WRITTEN INSTRUCTION 1
In the text on the New Jersey Natural Heritage Database, how many location records does the Database hold?
WRITTEN INSTRUCTION 2
Summarize the text on the New Jersey Natural Heritage Database in two sentences.

SELECTED EXCERPT
The New Jersey Natural Heritage Program is part of an international network including State Natural Heritage Programs and Conservation Data Centers, all building on the same data collection methodology. The Database is updated continuously and is used to set state, national, and global priorities for the preservation of natural diversity.

The Natural Heritage Database
The Natural Heritage Database is a continuously updated inventory of rare plants and animal species and representative ecological communities in New Jersey. It is the state's most comprehensive, centralized source of information on rare plants, animals, and natural communities. The Database is a compilation of information from a broad range of sources including museum and herbarium collection records, publications, knowledgeable experts, and fieldwork. It contains information collected by the Office of Natural Lands Management on rare plants, animals, and ecological communities as well as data on rare animals provided by the Endangered and Nongame Species Program. The Database is continuously updated and improved as new data is obtained. Information from this database is available to assist individuals in the preservation of habitat for rare species and ecological communities.

Information Available from the Database

  • Tracks the status of more than 1000 species of plant and animals and more than 50 ecological communities that are exemplary, rare, or imperiled at the state or global level.
  • Contains more than 11,000 records of locations for rare plants, animals, and ecological communities.
  • Offers detailed, centralized information to help make land-use decisions.
  • Includes officially listed endangered species from the Federal Endangered Species Act, the State Endangered Species Act, the State Endangered Plant Species List Act, the State Endangered and Nongame Wildlife Act, and additional rare species that have not been listed officially.
Land-Use Planning - Balancing Our Needs
As New Jersey continues to experience industrial and economic growth, it is imperative that we take steps to ensure that remaining areas of natural significance be preserved for their resource potential, their educational and research use, and their aesthetic and cultural values for present and future generations. As we become more aware of our dependence on our natural environment for our well-being and ultimate survival, we must answer one question: how can we best preserve our irreplaceable natural heritage?

The protection of New Jersey's natural heritage can be accomplished in harmony with older human concerns as long as planning accompanies growth. Information from the Database facilitates the sound evaluation of lands by ecological resources in the state and focusing on the most threatened significant natural areas.

Entries on target coordinates
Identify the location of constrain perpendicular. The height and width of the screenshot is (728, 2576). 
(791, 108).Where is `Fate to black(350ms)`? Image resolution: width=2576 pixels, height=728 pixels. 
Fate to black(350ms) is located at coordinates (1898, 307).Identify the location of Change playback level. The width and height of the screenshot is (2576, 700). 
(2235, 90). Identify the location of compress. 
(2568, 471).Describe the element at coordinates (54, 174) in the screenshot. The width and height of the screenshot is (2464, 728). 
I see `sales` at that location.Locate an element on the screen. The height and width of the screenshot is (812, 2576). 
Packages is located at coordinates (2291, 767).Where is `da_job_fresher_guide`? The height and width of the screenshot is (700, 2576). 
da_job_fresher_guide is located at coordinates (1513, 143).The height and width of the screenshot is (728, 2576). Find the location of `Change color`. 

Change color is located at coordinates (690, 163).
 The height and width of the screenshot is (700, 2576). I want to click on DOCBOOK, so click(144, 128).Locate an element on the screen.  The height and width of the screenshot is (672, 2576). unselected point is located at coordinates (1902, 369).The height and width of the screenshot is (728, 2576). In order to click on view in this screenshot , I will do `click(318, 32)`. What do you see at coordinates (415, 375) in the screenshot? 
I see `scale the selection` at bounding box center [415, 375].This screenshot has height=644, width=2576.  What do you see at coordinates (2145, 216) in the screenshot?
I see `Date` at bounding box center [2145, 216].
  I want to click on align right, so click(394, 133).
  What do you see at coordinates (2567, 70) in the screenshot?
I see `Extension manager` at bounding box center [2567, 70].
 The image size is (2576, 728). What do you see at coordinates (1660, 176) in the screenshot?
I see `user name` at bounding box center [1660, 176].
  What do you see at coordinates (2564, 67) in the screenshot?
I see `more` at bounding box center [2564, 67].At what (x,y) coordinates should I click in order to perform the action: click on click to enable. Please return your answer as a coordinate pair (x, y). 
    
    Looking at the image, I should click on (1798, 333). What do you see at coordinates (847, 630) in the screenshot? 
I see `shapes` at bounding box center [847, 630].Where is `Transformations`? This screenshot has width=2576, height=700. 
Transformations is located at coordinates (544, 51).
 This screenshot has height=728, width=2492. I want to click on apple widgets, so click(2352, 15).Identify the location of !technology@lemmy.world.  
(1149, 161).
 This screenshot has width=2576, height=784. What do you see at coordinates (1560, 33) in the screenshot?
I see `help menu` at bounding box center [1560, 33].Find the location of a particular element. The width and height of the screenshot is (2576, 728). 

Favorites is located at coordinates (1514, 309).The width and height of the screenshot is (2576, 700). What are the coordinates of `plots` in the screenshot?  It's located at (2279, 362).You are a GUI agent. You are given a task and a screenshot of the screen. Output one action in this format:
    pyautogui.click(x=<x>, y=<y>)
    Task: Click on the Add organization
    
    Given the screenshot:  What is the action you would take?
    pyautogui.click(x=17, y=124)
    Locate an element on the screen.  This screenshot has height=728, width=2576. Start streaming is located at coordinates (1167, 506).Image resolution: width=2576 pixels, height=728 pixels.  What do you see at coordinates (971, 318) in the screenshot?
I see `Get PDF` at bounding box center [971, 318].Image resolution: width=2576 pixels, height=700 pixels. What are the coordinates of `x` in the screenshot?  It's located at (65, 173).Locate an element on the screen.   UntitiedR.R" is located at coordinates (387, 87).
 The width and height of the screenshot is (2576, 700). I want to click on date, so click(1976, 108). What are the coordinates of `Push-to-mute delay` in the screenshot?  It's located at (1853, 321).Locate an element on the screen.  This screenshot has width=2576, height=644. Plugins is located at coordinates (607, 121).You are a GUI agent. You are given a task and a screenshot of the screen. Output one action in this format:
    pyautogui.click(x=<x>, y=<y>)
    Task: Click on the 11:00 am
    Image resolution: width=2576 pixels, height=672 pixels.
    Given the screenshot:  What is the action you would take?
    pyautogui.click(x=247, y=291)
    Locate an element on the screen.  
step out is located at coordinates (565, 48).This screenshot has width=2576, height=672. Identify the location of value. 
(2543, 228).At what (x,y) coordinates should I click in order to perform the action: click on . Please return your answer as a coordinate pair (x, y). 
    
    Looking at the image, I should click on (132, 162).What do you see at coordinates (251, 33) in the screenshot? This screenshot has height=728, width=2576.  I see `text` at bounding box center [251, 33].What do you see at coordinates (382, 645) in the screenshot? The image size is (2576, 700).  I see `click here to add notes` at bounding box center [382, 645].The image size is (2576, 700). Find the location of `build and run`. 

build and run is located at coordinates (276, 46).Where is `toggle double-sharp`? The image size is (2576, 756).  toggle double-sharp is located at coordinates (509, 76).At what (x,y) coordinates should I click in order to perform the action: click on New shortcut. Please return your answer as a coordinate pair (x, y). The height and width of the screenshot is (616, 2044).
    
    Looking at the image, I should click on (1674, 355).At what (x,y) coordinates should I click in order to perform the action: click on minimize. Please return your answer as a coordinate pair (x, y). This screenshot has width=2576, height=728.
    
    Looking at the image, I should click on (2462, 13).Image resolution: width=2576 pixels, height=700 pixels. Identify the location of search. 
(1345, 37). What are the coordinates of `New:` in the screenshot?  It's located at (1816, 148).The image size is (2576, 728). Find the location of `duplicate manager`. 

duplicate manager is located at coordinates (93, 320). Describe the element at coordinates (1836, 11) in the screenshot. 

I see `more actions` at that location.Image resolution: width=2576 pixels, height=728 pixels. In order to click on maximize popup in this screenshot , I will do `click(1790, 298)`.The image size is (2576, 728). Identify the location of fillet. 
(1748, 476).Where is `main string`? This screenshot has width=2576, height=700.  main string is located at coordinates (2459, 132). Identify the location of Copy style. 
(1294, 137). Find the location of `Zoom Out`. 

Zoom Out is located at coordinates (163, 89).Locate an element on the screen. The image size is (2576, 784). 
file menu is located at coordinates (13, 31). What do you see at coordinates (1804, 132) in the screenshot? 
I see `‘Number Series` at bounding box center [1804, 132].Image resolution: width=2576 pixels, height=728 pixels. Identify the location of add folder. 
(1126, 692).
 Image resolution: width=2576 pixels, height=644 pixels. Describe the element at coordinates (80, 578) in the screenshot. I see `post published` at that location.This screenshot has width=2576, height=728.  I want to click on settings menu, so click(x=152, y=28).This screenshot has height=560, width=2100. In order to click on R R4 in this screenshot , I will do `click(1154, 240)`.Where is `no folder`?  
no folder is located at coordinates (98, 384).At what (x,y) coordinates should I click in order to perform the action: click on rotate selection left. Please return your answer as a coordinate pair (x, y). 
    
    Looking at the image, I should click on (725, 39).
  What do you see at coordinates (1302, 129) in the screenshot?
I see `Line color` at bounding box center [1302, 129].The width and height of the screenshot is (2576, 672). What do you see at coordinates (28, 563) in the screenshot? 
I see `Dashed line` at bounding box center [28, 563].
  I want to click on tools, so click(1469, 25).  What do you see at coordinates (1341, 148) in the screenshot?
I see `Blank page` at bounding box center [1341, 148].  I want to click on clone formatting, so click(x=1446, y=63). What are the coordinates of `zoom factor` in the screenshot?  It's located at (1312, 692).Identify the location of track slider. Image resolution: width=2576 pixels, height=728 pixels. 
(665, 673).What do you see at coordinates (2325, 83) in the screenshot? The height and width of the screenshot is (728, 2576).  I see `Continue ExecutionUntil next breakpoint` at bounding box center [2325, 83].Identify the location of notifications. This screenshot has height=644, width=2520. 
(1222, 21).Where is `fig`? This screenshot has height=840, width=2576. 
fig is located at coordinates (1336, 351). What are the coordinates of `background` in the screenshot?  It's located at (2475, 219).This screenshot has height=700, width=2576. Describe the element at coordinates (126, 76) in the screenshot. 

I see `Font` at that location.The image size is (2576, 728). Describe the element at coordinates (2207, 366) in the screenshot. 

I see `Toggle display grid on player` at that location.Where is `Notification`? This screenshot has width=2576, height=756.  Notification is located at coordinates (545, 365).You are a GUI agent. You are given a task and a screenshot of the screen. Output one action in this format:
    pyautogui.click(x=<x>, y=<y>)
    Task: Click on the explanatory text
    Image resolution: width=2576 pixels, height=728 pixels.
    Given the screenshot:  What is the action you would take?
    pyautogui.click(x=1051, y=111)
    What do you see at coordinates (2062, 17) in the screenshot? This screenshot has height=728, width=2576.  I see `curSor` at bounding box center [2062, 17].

EXPECTED ANSWER 1
More than 11,000 records of locations for rare plants, animals, and ecological communities.

EXPECTED ANSWER 2
The Natural Heritage Database is New Jersey's most comprehensive, continuously updated inventory of rare plants, animals, and ecological communities, compiled from collection records, publications, experts, and fieldwork. It tracks more than 1000 species and more than 50 communities and offers centralized information to help make land-use decisions so that growth can be planned while the state's natural heritage is protected.